▶ YOUR ASSIGNMENT: Copy out the data so that nothing differs from the original.

▼▼▼

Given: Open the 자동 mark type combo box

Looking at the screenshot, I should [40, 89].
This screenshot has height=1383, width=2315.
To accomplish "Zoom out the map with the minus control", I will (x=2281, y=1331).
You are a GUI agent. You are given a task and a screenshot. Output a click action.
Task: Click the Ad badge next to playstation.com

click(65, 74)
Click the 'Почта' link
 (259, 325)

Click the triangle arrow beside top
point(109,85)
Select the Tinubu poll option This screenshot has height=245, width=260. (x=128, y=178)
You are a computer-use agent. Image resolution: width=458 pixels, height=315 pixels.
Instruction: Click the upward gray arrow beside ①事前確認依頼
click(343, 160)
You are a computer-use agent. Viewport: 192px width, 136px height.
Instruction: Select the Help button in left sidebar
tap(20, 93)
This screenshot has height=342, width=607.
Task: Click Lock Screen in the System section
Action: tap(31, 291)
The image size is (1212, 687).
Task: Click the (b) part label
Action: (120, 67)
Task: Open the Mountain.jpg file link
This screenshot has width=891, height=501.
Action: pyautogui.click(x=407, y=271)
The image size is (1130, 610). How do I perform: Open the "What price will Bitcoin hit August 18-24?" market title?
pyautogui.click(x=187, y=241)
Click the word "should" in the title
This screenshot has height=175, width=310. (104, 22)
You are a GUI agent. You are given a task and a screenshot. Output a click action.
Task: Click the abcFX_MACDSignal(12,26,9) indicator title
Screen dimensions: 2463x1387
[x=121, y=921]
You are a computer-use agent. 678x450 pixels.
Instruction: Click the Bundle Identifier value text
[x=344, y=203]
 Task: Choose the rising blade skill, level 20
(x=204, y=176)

▲▲▲

▶ ANSWER SPACE:
Given: Open the 자동 mark type combo box

Looking at the screenshot, I should [40, 89].
This screenshot has height=1383, width=2315.
To accomplish "Zoom out the map with the minus control", I will (x=2281, y=1331).
You are a GUI agent. You are given a task and a screenshot. Output a click action.
Task: Click the Ad badge next to playstation.com

click(65, 74)
Click the 'Почта' link
 (259, 325)

Click the triangle arrow beside top
point(109,85)
Select the Tinubu poll option This screenshot has height=245, width=260. (x=128, y=178)
You are a computer-use agent. Image resolution: width=458 pixels, height=315 pixels.
Instruction: Click the upward gray arrow beside ①事前確認依頼
click(343, 160)
You are a computer-use agent. Viewport: 192px width, 136px height.
Instruction: Select the Help button in left sidebar
tap(20, 93)
This screenshot has height=342, width=607.
Task: Click Lock Screen in the System section
Action: tap(31, 291)
The image size is (1212, 687).
Task: Click the (b) part label
Action: (120, 67)
Task: Open the Mountain.jpg file link
This screenshot has width=891, height=501.
Action: pyautogui.click(x=407, y=271)
The image size is (1130, 610). How do I perform: Open the "What price will Bitcoin hit August 18-24?" market title?
pyautogui.click(x=187, y=241)
Click the word "should" in the title
This screenshot has height=175, width=310. (104, 22)
You are a GUI agent. You are given a task and a screenshot. Output a click action.
Task: Click the abcFX_MACDSignal(12,26,9) indicator title
Screen dimensions: 2463x1387
[x=121, y=921]
You are a computer-use agent. 678x450 pixels.
Instruction: Click the Bundle Identifier value text
[x=344, y=203]
 Task: Choose the rising blade skill, level 20
(x=204, y=176)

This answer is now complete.